Il y a des questions bizarres qui me passent par la tête, je me demande, est-ce qu'elle aime les hommes mûrs (un peu mon genre, quoi), Birgit? Il y a des femmes comme ça, non? Déjà, son mari est bien plus âgé qu'elle.


Mais je dois dire que je n'aime pas le Blue Lagoon. C'est un peu risible, un bar en Belgique avec des meubles en bambou, un éclairage bleu, de la musique de vahiné et des parasols (ils sont à l'intérieur, les parasols, notez bien). Il n'y a que les cocktails qui sont bons, c'est déjà ça.


Birgit, je disais, elle est sexy. Pas de discussion. Mais elle a un truc qui me dérange. C'est cette manie de toujours se promener pieds nus, même là ou personne ne se promène pieds nus, même en rue, même dans les magasins. Au port, ça passe, et à la limite au Garder l'Encre aussi, mais pas plus loin. Les gens regardent ses pieds. Elle s'habille souvent en mini-jupe, avec des décolletés révélateurs, mais ce sont d'abord ses pieds que les gens regardent. Comme si c'était indécent, des pieds nus. Et parfois même, les regards ne sont pas gentils du tout. Birgit s'en fiche, ou ne s'en rend pas compte.


Bref, Birgit a commandé un blue lagoon, le cocktail maison, et moi j'ai été bête, j'ai commandé un mojito sans réfléchir, par habitude, alors que j'avais l'occasion de changer. Grâce au temps pourri (maximum de la journée 4°C), Birgit portait des chaussures, ça m'a un peu détendu. Mais sa jupe était quand-même remarquablement courte.


- Alors, comme ça, tu me trouves sexy? J'en suis très flattée, mais j'espérais un éloge un peu plus inspiré, avec plus de recherche et de style, juste "sexy", je trouve ça un peu court, est-ce que je ne mérite pas plus?


- Euh, je... comment... ça se voit tant que ça que... enfin je veux dire que tu as vu...


- Tu es un peu naïf, non?
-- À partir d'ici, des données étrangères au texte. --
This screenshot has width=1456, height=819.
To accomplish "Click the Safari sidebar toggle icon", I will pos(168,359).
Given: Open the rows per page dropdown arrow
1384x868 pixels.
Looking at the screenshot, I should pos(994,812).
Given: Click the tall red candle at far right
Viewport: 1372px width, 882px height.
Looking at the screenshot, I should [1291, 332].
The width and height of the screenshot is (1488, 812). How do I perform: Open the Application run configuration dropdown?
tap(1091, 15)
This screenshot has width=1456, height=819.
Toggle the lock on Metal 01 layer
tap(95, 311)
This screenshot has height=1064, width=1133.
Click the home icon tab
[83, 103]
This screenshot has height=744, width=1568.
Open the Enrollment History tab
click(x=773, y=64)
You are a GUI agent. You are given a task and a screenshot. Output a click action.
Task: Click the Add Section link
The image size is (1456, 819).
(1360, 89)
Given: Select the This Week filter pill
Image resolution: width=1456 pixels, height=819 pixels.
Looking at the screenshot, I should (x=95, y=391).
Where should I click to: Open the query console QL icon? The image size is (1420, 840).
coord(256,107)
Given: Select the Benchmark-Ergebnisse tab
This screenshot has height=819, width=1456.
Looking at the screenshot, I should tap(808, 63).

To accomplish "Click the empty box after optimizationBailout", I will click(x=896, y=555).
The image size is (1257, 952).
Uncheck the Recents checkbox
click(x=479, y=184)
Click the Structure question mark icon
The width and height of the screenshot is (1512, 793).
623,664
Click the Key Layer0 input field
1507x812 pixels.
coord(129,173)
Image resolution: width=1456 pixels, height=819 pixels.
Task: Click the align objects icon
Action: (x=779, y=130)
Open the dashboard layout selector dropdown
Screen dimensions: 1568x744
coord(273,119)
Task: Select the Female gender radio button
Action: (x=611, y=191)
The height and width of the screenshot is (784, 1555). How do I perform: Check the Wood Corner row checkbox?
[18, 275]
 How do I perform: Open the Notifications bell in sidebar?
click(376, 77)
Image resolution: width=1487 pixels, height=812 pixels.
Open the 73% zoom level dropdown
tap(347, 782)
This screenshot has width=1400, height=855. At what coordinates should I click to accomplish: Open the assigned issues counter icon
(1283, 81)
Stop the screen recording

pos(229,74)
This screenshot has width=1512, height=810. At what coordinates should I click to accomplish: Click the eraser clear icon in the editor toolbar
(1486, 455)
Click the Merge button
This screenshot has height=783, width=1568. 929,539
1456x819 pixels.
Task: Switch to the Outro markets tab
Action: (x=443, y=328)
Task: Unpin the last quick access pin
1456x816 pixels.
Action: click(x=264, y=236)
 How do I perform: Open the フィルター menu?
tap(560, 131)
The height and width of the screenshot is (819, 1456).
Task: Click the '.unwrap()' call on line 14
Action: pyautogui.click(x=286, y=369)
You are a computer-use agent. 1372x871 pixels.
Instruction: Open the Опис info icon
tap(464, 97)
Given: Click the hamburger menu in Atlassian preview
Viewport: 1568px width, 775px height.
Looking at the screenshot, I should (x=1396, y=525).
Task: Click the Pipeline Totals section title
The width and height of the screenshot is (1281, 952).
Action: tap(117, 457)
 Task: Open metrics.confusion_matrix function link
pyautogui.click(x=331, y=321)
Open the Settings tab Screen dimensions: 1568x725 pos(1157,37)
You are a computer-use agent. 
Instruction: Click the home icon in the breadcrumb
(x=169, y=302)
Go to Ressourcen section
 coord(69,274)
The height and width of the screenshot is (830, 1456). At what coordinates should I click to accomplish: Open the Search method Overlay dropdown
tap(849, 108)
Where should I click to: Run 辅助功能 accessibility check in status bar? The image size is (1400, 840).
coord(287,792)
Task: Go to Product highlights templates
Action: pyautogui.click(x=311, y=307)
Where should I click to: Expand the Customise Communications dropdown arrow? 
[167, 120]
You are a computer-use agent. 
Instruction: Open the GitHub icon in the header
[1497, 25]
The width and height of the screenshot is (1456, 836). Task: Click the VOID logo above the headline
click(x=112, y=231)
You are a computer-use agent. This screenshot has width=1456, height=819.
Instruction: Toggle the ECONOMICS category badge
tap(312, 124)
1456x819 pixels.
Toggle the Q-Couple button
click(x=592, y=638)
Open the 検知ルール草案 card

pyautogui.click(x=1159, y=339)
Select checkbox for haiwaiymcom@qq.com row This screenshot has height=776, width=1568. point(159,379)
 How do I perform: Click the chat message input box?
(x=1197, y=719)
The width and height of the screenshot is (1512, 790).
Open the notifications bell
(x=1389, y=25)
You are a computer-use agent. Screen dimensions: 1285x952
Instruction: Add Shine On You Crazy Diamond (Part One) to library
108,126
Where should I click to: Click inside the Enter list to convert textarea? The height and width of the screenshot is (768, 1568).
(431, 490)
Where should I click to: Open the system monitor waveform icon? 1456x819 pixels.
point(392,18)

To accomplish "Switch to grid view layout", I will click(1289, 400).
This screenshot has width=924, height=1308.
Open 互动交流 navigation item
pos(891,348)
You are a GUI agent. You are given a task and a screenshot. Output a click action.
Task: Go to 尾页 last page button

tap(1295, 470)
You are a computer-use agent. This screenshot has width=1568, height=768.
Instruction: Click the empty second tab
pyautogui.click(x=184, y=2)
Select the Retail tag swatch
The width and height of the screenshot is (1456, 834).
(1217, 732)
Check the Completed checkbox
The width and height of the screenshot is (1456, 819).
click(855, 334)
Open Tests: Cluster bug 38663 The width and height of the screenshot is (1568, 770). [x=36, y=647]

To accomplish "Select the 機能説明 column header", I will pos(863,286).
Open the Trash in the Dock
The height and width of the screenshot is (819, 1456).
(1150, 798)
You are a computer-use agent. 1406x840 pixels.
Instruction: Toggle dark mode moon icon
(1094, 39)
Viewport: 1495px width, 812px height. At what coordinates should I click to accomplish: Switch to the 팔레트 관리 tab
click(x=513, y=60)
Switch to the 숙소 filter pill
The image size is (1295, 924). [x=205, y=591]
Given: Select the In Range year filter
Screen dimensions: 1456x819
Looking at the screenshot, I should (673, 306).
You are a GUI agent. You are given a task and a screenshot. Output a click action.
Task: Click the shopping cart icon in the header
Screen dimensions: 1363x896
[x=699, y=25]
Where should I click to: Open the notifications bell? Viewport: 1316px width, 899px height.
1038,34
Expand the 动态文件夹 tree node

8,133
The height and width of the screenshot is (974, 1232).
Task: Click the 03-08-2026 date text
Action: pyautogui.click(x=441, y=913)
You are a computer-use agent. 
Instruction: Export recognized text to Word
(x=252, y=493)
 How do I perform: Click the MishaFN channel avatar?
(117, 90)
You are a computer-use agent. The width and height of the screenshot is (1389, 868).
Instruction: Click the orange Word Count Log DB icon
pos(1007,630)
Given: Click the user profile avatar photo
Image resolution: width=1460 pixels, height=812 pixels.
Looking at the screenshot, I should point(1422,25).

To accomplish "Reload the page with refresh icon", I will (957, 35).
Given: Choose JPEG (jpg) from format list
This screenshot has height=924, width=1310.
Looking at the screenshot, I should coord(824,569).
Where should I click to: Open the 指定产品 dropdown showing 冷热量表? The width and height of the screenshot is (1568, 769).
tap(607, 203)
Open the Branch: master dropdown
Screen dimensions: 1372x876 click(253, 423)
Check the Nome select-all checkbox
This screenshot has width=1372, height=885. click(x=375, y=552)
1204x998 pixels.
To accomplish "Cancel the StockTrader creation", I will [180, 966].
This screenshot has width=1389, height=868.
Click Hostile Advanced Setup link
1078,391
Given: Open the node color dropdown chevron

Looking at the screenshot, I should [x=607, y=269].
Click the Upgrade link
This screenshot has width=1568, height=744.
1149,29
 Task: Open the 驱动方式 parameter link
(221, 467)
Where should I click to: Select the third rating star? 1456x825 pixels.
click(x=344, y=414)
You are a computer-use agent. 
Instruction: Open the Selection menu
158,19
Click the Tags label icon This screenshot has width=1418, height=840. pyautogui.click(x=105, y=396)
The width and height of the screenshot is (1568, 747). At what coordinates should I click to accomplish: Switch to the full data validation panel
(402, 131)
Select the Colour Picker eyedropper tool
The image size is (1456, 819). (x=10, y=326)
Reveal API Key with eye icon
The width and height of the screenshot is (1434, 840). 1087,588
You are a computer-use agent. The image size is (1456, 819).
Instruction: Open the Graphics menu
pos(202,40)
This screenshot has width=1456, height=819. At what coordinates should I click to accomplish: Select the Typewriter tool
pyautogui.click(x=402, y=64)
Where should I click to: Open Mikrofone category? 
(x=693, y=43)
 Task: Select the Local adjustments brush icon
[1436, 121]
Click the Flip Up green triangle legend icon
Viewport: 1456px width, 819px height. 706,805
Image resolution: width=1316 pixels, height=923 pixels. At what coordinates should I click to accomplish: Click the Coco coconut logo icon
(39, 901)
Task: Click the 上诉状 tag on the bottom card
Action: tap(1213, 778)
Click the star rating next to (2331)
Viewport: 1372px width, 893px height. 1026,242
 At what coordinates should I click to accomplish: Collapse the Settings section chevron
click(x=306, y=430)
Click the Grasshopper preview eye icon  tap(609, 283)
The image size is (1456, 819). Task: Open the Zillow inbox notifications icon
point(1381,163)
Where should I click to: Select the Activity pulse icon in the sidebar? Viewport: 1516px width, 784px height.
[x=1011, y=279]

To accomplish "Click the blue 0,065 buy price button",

Dans ta critique de "The Falls", je te cite : "Puis arrivent les Allemands, Ralf et sa jeune épouse sexy, Birgit, sur leur luxueux yacht". Tu ne croyais quand-même pas que tes chroniques sur Babelio allaient passer inaperçues indéfiniment?


- Mais je croyais que les habitués du Garder l'Encre n'étaient pas adeptes d'internet et des amis virtuels.


- Probablement. Mais depuis que Ralf s'est mis à lire en français, j'aime bien lui faire cadeau de livres, et j'ai eu l'idée de lui offrir un Hugo, et là, je tombe sur une critique des Misérables qui parle très peu des Misérables, mais beaucoup du Garder l'Encre. Tu imagines ma surprise? Je n'ai eu qu'à suivre la piste. Tu as même été assez prévenant pour numéroter les étapes.


- Evidemment, j'aurais du m'en douter... Bon, écoute, j'ai été bête, sans doute, mais je préférerais que tu ne dises rien aux autres.


- Ah, t'es marrant, toi! Eh bien, peut-être que je ne dirai rien, ça dépend....


- du chantage? C'est pour ça que tu es là? Qu'est-ce que tu veux? Abuser de mon corps?


- Dis-donc, je pourrais me vexer! En général, je n'ai pas besoin d'exercer de chantage pour obtenir les faveurs d'un homme. Non, ce que je veux, c'est que tu écrives un autre article, et que tu parles un peu plus de moi, et aussi de toi.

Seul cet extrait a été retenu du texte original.